KR101367611B1 - Power distribution system - Google Patents

Abstract

The present invention relates to a power distribution device and more specifically, to a power distribution device comprising a first power input unit receiving main power, a second power input unit receiving secondary power, a double switch unit which connects the first power input unit or the second power input unit and a power supply device, a capacitor which is charged and discharged by power applied from the main power, a bidirectional diode which is connected to the capacitor, and a relay coil which generates fundamental force for the double switch unit when the power supply from the main power is normal to rapidly perform the voltage source change to the secondary power when power supply from the main power is stopped. [Reference numerals] (206) Main power; (207) Secondary power; (AA) Load

Description

Power redundancy unit {POWER DISTRIBUTION SYSTEM}

The present invention relates to a power redundancy device, and in detail, among the main power supply and the auxiliary power supply connected to the power redundancy device, when the power supply from the main power supply is interrupted, it is possible to quickly change the voltage source to the auxiliary power supply. The invention relates to a power redundancy device.

Recently, various semiconductor devices have been further refined due to the development of high-tech industries, and thus, a lot of instability factors have occurred. In order to solve this problem, power switching devices have been developed. In the related art, as shown in FIG. 1, a manual switch or a static transfer switch (STS) is switched between two input power sources, but in this case, the two input power sources are in the same phase.
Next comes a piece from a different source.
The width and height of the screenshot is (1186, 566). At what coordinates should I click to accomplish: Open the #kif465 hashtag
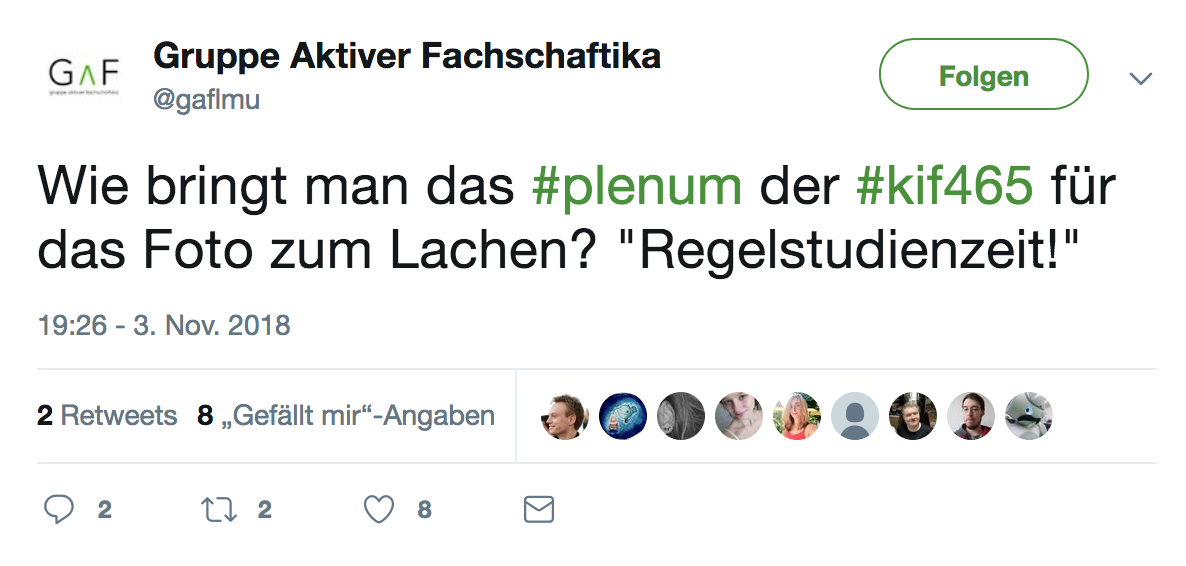[945, 187]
It is a smooth transition only when, and in the case of different phases, there is an inevitable problem of system down of the server due to the changeover time of 16 ms or more.
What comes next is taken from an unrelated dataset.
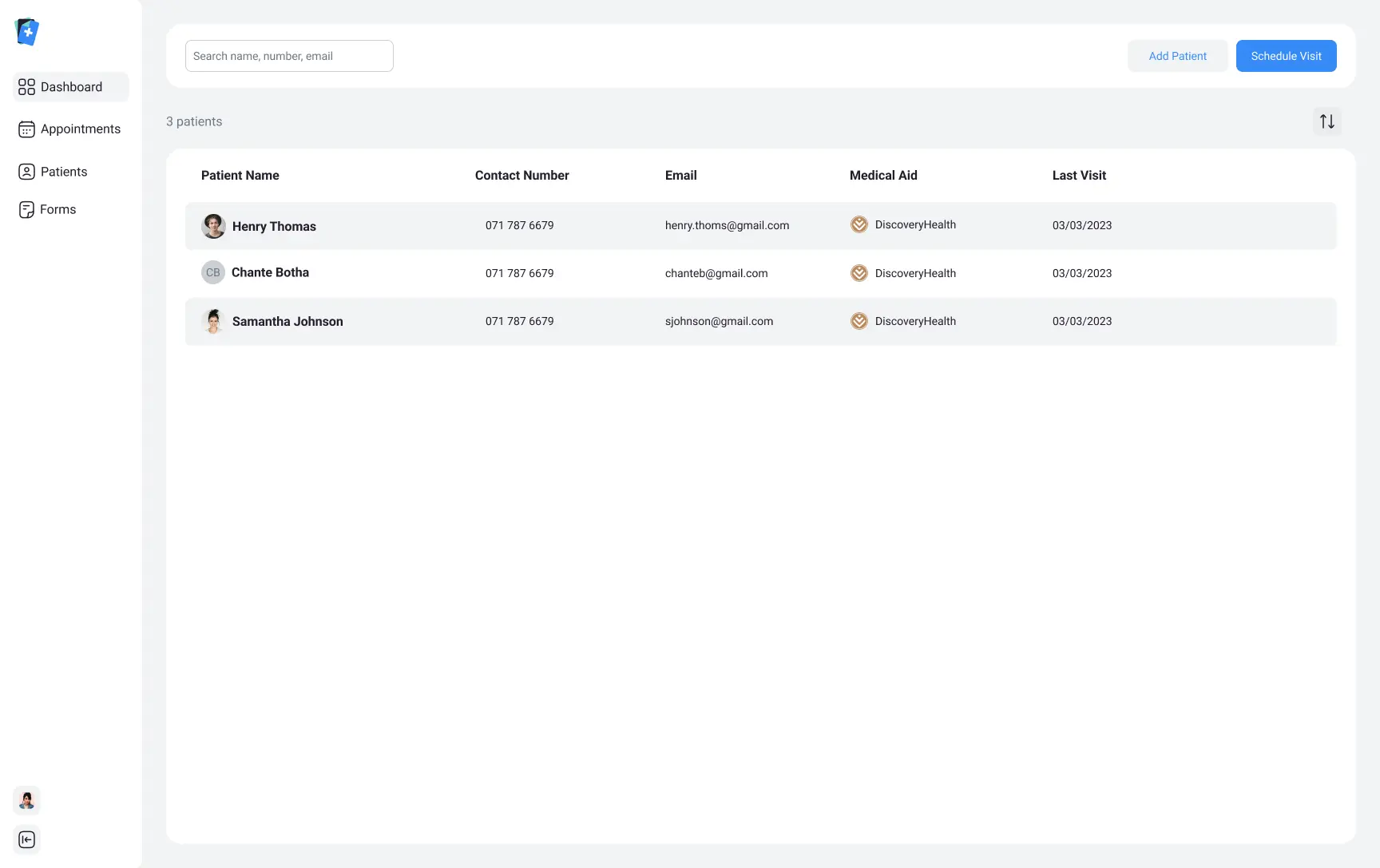Viewport: 1380px width, 868px height.
Task: Click email henry.thoms@gmail.com
Action: point(727,226)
The present invention relates to a power redundancy device that receives two AC power inputs and supplies the main power to the output thereof, and prepares a communication device of a server device and a computer room using a redundant input power in preparation for a power supply interruption accident. And it is installed on the input power side of equipment that requires high power stability such as medical equipment, and even if a disconnection accident occurs due to power failure or abnormal failure in one of the two input power sources, The purpose is to prevent accidents such as system down.

According to an embodiment of the present invention, a power redundancy apparatus for performing switching between two AC input power sources configured as redundancy includes: a first power input unit receiving main power, a second power input unit receiving sub power; 1 a power switch or a double switch unit for connecting the second power input unit and a power supply target device, a capacitor to be charged and discharged by the power applied from the main power source, a bidirectional diode connected in series with the capacitor And a relay coil for generating attraction force to the first switch when the power supply from the main power source is normal.

Even if a disconnection accident occurs due to a power failure or an abnormal failure in one of the input power sources, it is quickly switched to another power source to prevent an accident such as system down of the equipment connected to the output side.

1 is a view showing a power redundancy apparatus according to the prior art.
2 is a diagram illustrating an external connection of a power redundancy device according to an embodiment of the present invention.
3 to 5 are diagrams illustrating an internal circuit diagram of a power redundancy apparatus according to an embodiment of the present invention.

Hereinafter, various embodiments of the present invention will be described in detail with reference to the accompanying drawings. Furthermore, the suffixes "unit" and "device" for components used in the following description are merely given in consideration of ease of preparation of the present specification, and the "unit" and "device" may be used interchangeably. Can be designed in hardware or software.

Furthermore. Hereinafter, embodiments of the present invention will be described in detail with reference to the accompanying drawings and accompanying drawings, but the present invention is not limited to or limited by the embodiments.

2 is a diagram illustrating an external connection of a power redundancy device according to an embodiment of the present invention.

According to an embodiment, the power redundancy device 101 is connected to an external main power source and a secondary power source to receive power, and transfers one of the input power sources to the power supply target device. Through such a connection, the power redundancy device can enable power supply through the secondary power supply even when an abnormality occurs in the main power supply. The internal circuit configuration of the power redundancy device 101 will be described in detail with reference to the accompanying drawings.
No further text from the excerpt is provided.